◆ **Set problem**
Reproduce the rows starting with the line that contains "Open the 插件(P) plugins menu" and going on through the line that contains "pos(519,90)", requests included, and raise every number in the answer coordinates by 98 while leaving all other text unchanged.

◆ **Data for this task**
┌────────

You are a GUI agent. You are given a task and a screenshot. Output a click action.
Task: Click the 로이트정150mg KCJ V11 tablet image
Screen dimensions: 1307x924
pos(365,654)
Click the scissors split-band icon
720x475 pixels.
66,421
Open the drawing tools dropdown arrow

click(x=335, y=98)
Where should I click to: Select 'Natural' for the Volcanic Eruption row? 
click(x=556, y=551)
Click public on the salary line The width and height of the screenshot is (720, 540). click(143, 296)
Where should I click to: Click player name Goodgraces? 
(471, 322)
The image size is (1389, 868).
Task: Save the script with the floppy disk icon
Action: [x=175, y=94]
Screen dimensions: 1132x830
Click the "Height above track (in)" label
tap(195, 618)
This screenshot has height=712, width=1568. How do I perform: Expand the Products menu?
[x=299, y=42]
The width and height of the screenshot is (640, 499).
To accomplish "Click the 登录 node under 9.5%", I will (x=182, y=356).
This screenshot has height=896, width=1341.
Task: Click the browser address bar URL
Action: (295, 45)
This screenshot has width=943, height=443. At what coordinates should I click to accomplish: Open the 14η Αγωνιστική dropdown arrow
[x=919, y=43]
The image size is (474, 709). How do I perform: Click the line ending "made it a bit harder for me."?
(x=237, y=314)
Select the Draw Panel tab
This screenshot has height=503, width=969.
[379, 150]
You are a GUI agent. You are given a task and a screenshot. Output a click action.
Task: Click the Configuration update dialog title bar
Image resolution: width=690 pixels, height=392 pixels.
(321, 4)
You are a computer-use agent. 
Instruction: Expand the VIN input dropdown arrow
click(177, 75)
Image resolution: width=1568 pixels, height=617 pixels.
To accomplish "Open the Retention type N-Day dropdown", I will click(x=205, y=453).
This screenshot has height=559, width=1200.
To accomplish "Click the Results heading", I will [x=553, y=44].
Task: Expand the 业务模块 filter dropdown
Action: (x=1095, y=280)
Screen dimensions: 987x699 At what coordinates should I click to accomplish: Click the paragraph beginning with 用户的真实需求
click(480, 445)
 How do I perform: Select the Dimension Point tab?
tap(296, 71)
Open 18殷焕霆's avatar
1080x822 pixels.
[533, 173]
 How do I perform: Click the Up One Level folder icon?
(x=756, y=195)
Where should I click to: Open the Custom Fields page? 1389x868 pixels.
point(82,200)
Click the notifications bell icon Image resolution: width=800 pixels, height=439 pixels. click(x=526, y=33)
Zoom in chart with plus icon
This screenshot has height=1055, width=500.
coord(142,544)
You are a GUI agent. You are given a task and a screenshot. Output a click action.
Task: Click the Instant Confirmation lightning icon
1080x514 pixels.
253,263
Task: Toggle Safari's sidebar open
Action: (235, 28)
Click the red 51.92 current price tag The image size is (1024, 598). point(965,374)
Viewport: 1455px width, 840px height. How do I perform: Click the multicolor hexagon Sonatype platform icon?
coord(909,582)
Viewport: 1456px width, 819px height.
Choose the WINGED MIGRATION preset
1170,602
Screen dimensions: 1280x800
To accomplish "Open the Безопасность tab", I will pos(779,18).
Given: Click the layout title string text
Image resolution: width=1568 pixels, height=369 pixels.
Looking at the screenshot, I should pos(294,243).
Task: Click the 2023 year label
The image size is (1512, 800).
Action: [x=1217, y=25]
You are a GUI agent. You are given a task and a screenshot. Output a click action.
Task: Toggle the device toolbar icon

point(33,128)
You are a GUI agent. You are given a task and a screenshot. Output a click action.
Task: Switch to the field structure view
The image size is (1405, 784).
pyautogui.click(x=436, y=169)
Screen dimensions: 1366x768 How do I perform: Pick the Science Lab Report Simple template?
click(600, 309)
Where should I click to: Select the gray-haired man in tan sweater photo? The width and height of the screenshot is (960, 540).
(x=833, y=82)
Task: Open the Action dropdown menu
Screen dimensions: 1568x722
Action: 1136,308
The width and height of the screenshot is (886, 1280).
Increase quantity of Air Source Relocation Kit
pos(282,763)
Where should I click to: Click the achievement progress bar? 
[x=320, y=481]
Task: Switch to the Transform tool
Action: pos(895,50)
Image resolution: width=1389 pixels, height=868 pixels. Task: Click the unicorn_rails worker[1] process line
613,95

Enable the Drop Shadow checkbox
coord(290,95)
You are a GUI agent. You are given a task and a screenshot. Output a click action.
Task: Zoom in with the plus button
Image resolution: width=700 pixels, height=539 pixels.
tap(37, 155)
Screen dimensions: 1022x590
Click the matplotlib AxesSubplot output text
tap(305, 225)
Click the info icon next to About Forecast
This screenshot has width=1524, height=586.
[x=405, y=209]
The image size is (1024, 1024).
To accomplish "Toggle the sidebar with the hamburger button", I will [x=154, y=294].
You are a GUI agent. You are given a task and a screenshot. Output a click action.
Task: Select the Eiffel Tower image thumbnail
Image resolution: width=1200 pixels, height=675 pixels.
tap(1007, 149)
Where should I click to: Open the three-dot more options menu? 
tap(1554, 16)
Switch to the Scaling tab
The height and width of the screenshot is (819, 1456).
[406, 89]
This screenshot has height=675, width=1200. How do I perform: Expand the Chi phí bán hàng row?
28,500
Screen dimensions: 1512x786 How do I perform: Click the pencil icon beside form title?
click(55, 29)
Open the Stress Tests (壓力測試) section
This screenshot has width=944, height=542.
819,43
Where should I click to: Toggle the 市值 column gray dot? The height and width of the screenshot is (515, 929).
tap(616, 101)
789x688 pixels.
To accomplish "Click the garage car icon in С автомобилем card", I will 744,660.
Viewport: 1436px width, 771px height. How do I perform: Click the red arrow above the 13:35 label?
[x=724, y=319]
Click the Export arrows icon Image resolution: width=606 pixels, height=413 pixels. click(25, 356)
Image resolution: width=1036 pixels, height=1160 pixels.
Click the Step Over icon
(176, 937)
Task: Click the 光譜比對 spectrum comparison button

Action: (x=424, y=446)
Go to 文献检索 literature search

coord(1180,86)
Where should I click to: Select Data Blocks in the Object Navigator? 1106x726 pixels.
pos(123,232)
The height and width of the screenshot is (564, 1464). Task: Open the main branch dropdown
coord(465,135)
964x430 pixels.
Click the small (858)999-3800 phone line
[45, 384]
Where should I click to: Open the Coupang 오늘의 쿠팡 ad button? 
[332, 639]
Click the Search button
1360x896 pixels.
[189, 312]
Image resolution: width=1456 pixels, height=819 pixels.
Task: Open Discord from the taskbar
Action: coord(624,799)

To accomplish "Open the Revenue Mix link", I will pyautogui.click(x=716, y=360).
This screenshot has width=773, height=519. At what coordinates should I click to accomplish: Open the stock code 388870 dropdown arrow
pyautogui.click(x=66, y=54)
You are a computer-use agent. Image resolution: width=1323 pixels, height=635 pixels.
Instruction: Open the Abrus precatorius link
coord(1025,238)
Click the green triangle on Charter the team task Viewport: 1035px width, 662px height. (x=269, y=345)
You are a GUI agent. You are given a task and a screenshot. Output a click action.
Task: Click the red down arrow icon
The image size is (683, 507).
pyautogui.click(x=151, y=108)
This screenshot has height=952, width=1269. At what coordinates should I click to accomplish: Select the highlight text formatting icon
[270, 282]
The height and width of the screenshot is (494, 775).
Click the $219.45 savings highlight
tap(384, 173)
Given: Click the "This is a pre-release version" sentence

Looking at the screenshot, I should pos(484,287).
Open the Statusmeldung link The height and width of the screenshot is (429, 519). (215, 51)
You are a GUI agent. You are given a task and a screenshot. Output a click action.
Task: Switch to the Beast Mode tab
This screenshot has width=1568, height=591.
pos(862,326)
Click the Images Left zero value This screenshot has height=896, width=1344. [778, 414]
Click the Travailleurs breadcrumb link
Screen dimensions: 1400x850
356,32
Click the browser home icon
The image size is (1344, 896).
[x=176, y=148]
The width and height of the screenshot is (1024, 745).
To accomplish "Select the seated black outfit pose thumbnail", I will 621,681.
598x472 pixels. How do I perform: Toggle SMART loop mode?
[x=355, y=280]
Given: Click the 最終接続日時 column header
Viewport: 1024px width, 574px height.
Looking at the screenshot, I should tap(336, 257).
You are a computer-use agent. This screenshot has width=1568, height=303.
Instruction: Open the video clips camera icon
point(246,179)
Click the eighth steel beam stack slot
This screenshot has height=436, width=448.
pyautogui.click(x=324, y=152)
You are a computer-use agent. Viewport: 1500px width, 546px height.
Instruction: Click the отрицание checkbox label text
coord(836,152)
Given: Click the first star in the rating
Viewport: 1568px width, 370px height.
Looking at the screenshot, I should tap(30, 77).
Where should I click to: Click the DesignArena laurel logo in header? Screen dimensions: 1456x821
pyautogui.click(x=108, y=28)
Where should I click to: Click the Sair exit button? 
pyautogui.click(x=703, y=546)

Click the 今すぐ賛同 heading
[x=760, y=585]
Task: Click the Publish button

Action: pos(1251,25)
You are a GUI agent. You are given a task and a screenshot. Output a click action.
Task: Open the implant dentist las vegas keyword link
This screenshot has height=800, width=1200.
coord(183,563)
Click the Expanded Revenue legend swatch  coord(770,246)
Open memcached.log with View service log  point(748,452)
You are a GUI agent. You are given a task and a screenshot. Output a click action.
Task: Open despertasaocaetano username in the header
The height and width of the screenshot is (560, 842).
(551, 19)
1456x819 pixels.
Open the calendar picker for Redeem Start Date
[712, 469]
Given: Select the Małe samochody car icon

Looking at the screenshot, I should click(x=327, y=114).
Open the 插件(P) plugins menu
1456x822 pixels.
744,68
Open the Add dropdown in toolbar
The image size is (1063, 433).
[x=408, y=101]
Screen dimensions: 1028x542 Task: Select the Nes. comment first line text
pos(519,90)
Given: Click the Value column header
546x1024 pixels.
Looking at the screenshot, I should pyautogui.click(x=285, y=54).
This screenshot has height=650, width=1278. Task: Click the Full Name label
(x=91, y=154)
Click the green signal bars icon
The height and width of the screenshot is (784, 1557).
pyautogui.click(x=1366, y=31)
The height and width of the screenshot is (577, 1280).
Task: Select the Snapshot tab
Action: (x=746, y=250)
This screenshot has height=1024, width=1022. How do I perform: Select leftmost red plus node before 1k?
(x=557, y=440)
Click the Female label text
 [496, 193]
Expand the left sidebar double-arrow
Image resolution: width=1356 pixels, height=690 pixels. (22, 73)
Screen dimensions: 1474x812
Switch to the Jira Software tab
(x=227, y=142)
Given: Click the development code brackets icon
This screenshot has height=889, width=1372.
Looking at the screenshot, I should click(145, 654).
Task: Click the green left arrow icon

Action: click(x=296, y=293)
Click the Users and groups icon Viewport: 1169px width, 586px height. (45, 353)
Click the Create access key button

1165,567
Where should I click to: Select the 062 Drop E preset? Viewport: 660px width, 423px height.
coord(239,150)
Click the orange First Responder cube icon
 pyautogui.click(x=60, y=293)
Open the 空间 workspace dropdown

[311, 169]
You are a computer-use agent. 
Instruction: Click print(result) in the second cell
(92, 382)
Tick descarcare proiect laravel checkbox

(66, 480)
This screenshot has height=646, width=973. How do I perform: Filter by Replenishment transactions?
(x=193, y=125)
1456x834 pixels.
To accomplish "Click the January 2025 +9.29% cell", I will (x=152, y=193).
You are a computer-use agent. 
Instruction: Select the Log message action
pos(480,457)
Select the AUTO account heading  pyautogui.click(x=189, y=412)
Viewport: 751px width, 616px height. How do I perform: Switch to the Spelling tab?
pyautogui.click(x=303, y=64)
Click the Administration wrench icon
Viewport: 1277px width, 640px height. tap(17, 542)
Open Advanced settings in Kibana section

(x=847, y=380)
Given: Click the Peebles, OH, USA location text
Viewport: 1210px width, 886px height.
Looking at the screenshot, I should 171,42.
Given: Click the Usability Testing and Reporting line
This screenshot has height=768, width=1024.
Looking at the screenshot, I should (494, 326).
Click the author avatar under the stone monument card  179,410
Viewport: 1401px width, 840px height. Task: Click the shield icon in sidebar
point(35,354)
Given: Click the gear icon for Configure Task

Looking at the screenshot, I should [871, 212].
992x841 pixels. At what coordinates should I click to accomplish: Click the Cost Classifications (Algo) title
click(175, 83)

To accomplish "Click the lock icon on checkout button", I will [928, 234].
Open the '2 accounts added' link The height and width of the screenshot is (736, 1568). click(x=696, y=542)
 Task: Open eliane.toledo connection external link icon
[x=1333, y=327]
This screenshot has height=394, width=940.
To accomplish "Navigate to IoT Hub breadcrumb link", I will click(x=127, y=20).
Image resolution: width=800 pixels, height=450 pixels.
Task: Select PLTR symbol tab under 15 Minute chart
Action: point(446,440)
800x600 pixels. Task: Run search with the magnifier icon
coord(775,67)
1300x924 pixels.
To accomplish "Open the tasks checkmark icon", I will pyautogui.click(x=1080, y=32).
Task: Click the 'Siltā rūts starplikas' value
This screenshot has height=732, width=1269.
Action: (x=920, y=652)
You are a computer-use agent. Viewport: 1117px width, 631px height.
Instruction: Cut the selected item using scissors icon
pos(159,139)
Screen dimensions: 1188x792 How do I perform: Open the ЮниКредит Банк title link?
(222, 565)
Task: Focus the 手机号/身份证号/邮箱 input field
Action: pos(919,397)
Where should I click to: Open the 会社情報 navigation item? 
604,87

└────────

◆ **The response**
Open the 插件(P) plugins menu
1456x822 pixels.
842,166
Open the Add dropdown in toolbar
The image size is (1063, 433).
[x=506, y=199]
Screen dimensions: 1028x542 Task: Select the Nes. comment first line text
pos(617,188)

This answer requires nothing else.